Examples of Recommended Coding Styles - 2021.2 English

Vitis High-Level Synthesis User Guide (UG1399)

Document ID
UG1399
Release Date
2021-12-15
Version
2021.2 English

As described in Synthesis Summary, Vitis HLS issues a report summarizing burst activities and also identifying burst failures. If bursts of variable lengths are done, then the report will mention that bursts of variable lengths were inferred. The compiler also provides burst messages that can be found in the compiler log, vitis_hls.log. These messages are issued before the scheduling step.

Simple Read/Write Burst Inference

The following example is the standard way of reading and writing to the DDR and inferring a read and write burst. The Vitis HLS compiler will report the following burst inferences for the example below:
INFO: [HLS 214-115] Burst read of variable length and bit width 32 has been inferred on port 'gmem'
INFO: [HLS 214-115] Burst write of variable length and bit width 32 has been inferred on port 'gmem' (./src/vadd.cpp:75:9). 
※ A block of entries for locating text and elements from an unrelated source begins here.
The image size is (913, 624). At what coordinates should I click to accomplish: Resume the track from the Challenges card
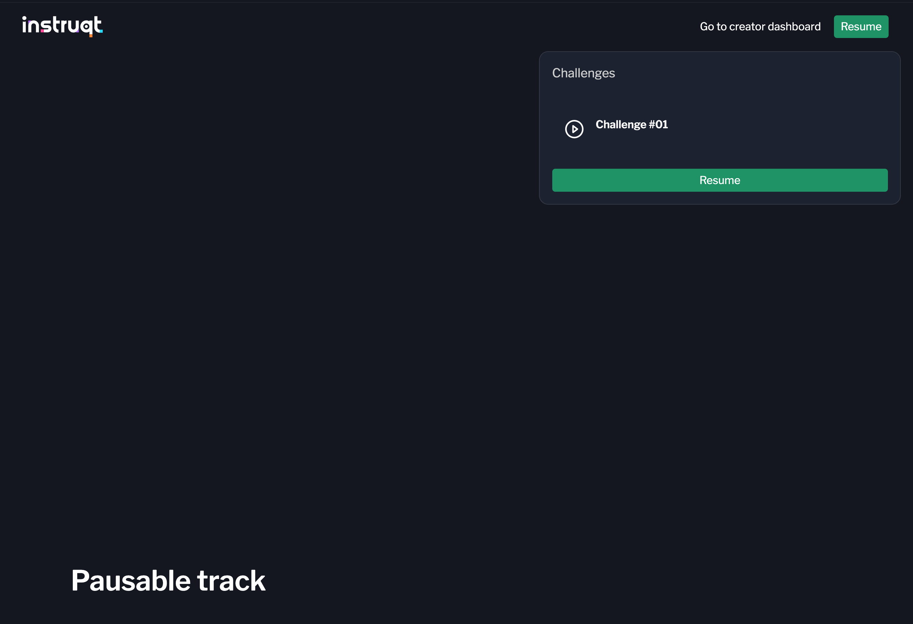point(719,180)
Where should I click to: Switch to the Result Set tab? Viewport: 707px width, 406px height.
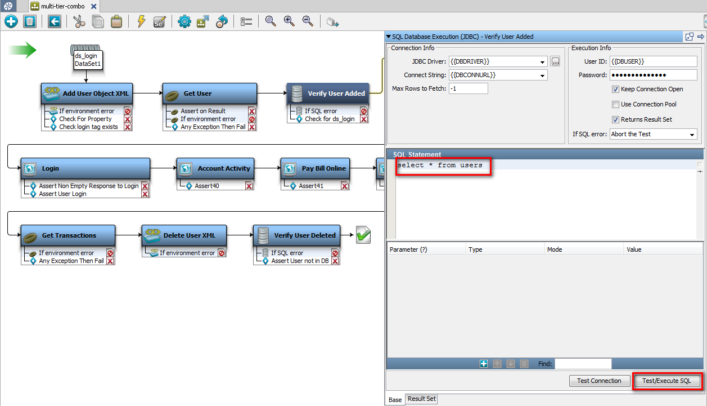point(421,399)
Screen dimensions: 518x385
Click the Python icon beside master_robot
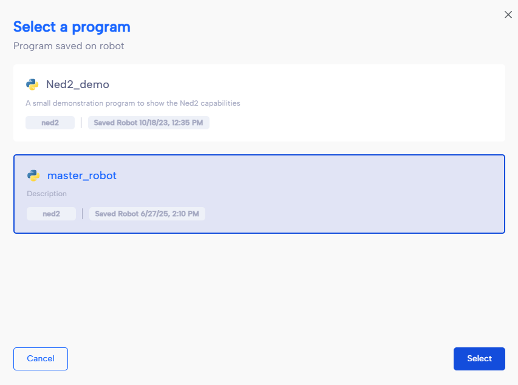33,175
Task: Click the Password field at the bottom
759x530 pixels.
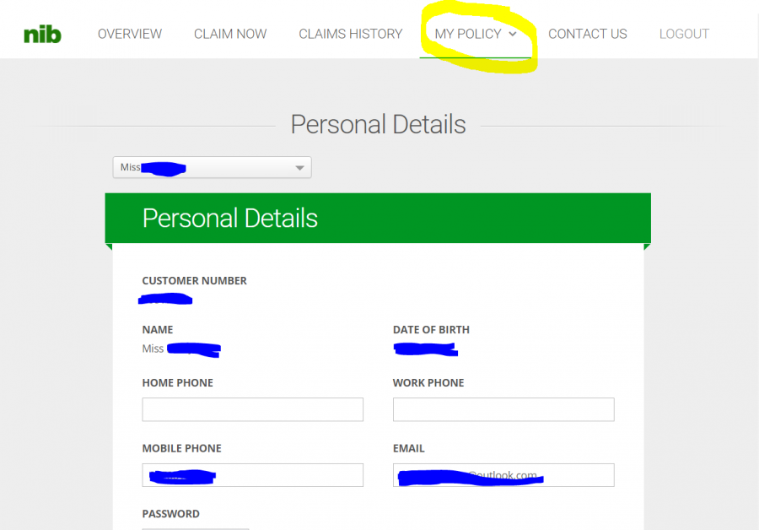Action: (196, 527)
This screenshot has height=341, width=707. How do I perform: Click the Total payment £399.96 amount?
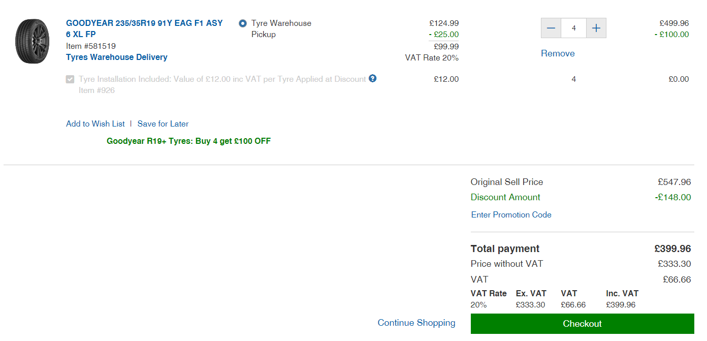(672, 249)
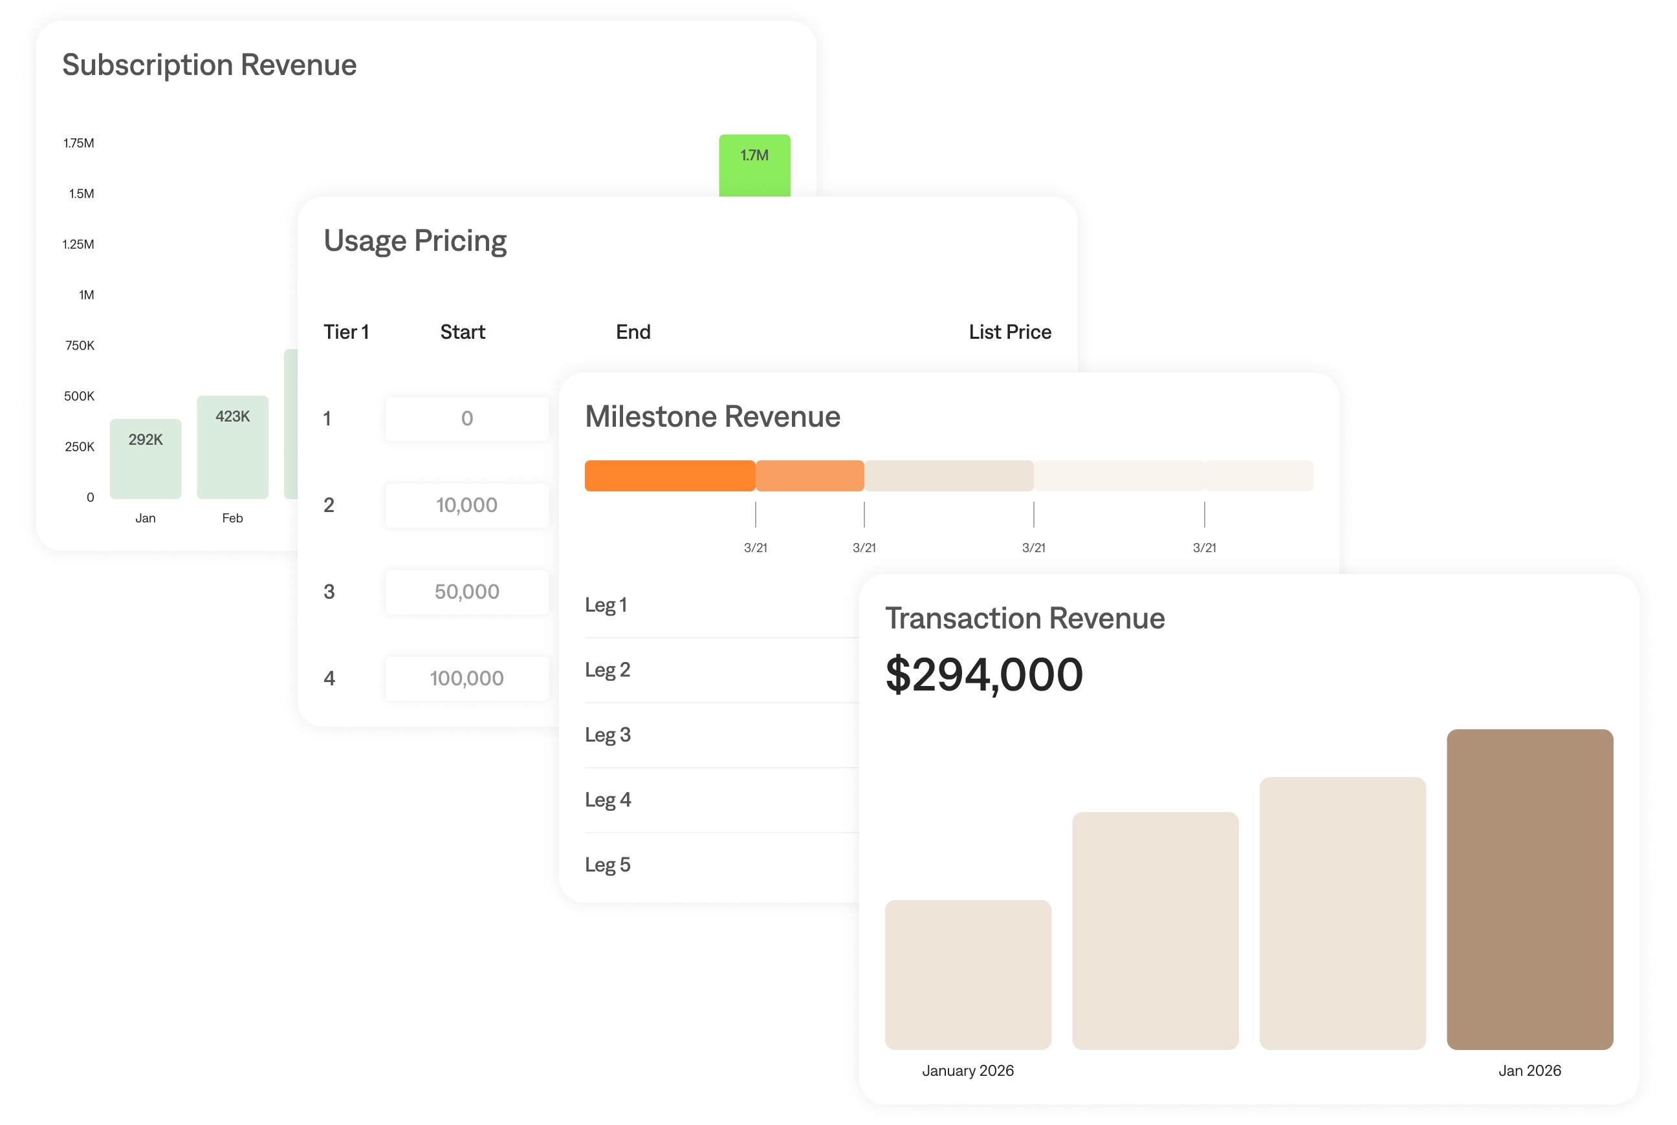Select the input field showing 50,000
The width and height of the screenshot is (1677, 1125).
[x=467, y=592]
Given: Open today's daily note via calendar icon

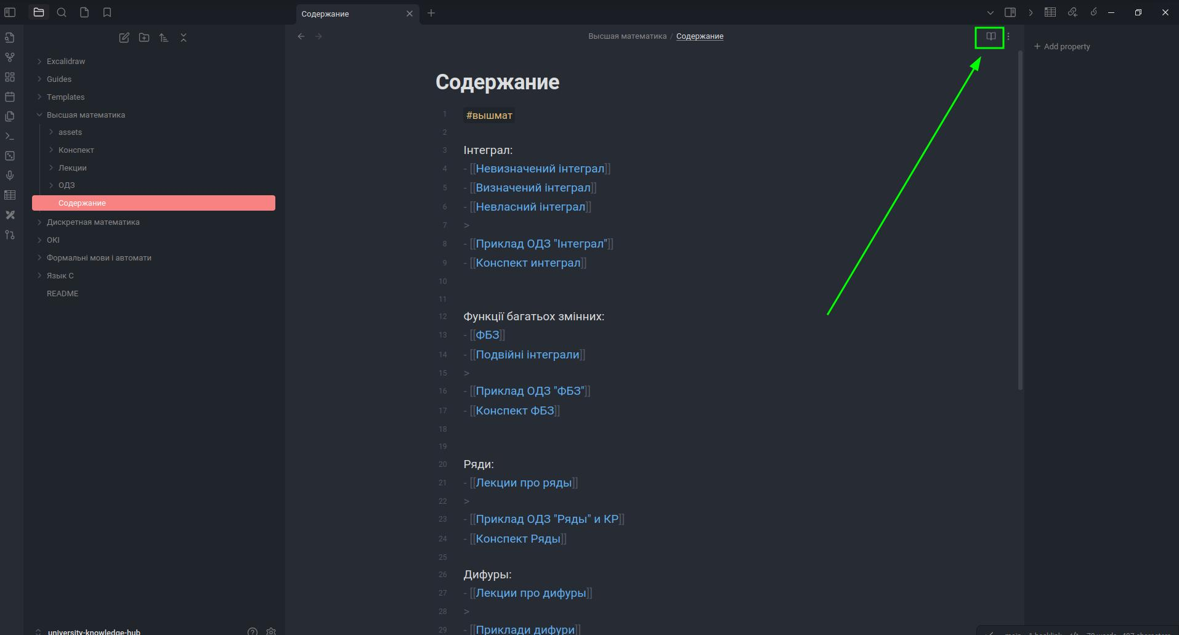Looking at the screenshot, I should pos(10,97).
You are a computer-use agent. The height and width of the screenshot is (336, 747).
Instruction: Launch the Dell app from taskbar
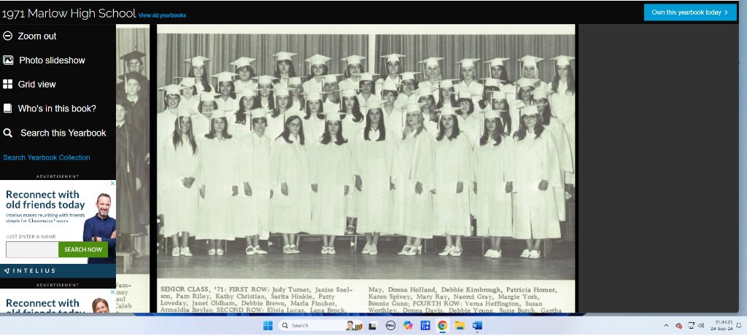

The code for this example follows:

/****** BEGIN EXAMPLE *******/

#define DATA_SIZE 2048
// Define internal buffer max size
#define BURSTBUFFERSIZE 256

//TRIPCOUNT identifiers
const unsigned int c_min = 1;
const unsigned int c__max = BURSTBUFFERSIZE;
const unsigned int c_chunk_sz = DATA_SIZE;

extern "C" {
void vadd(int *a, int size, int inc_value) {
    // Map pointer a to AXI4-master interface for global memory access
#pragma HLS INTERFACE mode=m_axi port=a  offset=slave bundle=gmem max_read_burst_length=256 max_write_burst_length=256
    // We also need to map a and return to a bundled axilite slave interface
#pragma HLS INTERFACE mode=s_axilite port=a bundle=control
#pragma HLS INTERFACE mode=s_axilite port=size bundle=control
#pragma HLS INTERFACE mode=s_axilite port=inc_value bundle=control
#pragma HLS INTERFACE mode=s_axilite port=return bundle=control

    int burstbuffer[BURSTBUFFERSIZE];

    // Per iteration of this loop perform BURSTBUFFERSIZE vector addition
    for (int i = 0; i < size; i += BURSTBUFFERSIZE) {
#pragma HLS LOOP_TRIPCOUNT min=c_min*c_min max=c_chunk_sz*c_chunk_sz/(c_max*c_max)
        int chunk_size = BURSTBUFFERSIZE;
        //boundary checks
        if ((i + BURSTBUFFERSIZE) > size)
            chunk_size = size - i;

        // memcpy creates a burst access to memory
        // multiple calls of memcpy cannot be pipelined and will be scheduled sequentially
        // memcpy requires a local buffer to store the results of the memory transaction
        memcpy(burstbuffer, &a[i], chunk_size * sizeof(int));

    // Calculate and write results to global memory, the sequential write in a for loop can be 
    // inferred as a memory burst access
    calc_write:
        for (int j = 0; j < chunk_size; j++) {
           #pragma HLS LOOP_TRIPCOUNT min=c_size_max max=c_chunk_sz
           #pragma HLS PIPELINE II=1
            burstbuffer[j] = burstbuffer[j] + inc_value;
            a[i + j] = burstbuffer[j];
        }
    }
}

Pipelining Between Bursts

The following example will infer bursts of length N:
for(int x=0; x < k; ++x) {
   int off = f(x);
   for(int i = 0; i < N; ++i) {
      #pragma HLS PIPELINE II=1
      ... = gmem[off + i];
   }
}

But notice that the outer loop is not pipelined. This means that while there is pipelining inside bursts, there won't be any pipelining between bursts.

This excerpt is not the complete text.